"MAIOR É O QUE ESTÁ EM VÓS DO QUE O QUE ESTÁ NO MUNDO." (I JOÃO 4:4)

quinta-feira, outubro 01, 2009

O Estado livre de desejos: a mais elevada bênção

Nisargadatta Maharaj



Pergunta: Encontrei-me com muitas pessoas realizadas, mas nunca com um homem liberado. Você já conheceu algum homem liberado, ou a liberação significa, entre outras coisas, abandonar também o corpo?

Maharaj: O que você quer dizer por realização e liberação?

P: Por realização quero dizer uma experiência maravilhosa de paz, bondade e beleza, quando o mundo tem sentido, e há uma total unidade de substância e essência. Apesar de tal experiência não durar, não pode ser esquecida. Brilha na mente como recordação e desejo. Sei do que estou falando porque tenho tido tais experiências.

Por liberação quero dizer estar permanentemente nesse maravilhoso estado. O que pergunto é se a liberação é compatível com a sobrevivência do corpo.


M: Que está errado com o corpo?

P: O corpo é muito débil e de breve duração. Cria necessidades e desejos. Limita-nos dolorosamente.

M: E daí? Deixe que as expressões físicas sejam limitadas. Mas a liberação é liberação do ser de suas idéias falsas e auto-impostas; não está contida em nenhuma experiência particular, por mais gloriosa que seja.

P: Dura para sempre?

M: Toda experiência é limitada no tempo. Tudo o que teve princípio deverá ter fim.

P: De modo que a liberação, em meu sentido da palavra, não existe?

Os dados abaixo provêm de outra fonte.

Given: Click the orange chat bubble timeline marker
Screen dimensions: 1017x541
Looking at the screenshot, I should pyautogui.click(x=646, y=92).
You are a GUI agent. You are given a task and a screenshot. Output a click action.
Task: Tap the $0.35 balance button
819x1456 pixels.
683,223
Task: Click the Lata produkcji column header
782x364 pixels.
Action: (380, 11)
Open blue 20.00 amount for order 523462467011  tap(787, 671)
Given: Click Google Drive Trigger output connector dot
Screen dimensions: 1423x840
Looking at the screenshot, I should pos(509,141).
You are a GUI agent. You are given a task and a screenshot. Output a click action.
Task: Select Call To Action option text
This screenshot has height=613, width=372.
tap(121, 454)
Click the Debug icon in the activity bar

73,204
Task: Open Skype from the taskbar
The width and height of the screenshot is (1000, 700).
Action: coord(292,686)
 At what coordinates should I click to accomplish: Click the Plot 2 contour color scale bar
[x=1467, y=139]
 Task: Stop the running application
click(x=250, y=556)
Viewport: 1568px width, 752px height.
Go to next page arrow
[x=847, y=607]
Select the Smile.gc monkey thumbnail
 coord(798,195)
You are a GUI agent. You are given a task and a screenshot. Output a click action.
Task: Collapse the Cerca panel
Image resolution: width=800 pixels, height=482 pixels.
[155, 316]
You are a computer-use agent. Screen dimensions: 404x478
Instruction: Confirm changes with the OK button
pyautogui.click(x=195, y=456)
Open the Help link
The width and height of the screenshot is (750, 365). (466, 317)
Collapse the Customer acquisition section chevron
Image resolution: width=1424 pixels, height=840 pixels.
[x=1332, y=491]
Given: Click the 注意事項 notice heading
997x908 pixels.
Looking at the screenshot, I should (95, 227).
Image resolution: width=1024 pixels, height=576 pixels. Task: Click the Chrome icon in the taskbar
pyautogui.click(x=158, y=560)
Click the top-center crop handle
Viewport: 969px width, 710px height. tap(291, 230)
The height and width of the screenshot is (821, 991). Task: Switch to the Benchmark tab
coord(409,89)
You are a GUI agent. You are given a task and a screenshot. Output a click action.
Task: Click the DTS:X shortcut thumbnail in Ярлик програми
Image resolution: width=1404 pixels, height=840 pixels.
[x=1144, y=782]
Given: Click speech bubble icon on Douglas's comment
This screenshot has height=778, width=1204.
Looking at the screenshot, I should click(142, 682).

M: Pelo contrário, sempre se é livre. Você é consciente e livre para ser consciente. Ninguém pode tirar isto de você. Você já se conheceu alguma vez estando inconsciente ou sem existência?

P: Eu posso não lembrar, mas isto não prova que ocasionalmente não esteja inconsciente.

M: Por que não passar da experiência para o experimentador e compreender todo o alcance da única afirmação verdadeira que pode fazer: “Eu sou”?

P: Como isto é feito?

M: Aqui não há “como”. Só conserve na mente o sentimento “eu sou”, fundindo-se nele até que sua mente e seu sentimento se tornem um. Por tentativas repetidas, você topará com o equilíbrio adequado de atenção e afeto, e sua mente estará firmemente estabelecida no pensamento-sentimento “eu sou”. Não importa o que você pense, diga ou faça, este sentido de ser imutável e afetuoso permanecerá como o sempre presente fundamento da mente.

P: E você o chama liberação?

M: Chamo-o o normal. Que há de mal em ser, conhecer e atuar sem esforço e com muita alegria? Por que considerá-lo inusual a ponto de esperar a destruição imediata do corpo? Que está errado com o corpo para que tenha que morrer? Corrija sua atitude em relação ao corpo e não o incomode. Não o mime, não o torture. Simplesmente deixe-o ir, muitas das vezes abaixo do limiar da atenção consciente.

P: A recordação de minhas experiências maravilhosas me persegue. Quero-as de volta.

M: Porque as quer de volta, não pode tê-las. O estado de ansiedade por qualquer coisa bloqueia toda experiência profunda. Nada de valor pode ocorrer a uma mente que sabe exatamente o que quer, porque nada que a mente possa visualizar e querer será de muito valor.

P: Então, o que vale a pena querer?

M: Queira o melhor. A mais alta felicidade, a maior liberdade. A ausência de desejos é a mais elevada bem-aventurança.

P: Estar livre de desejos não é a liberdade que eu quero. Eu quero a liberdade de satisfazer meus desejos.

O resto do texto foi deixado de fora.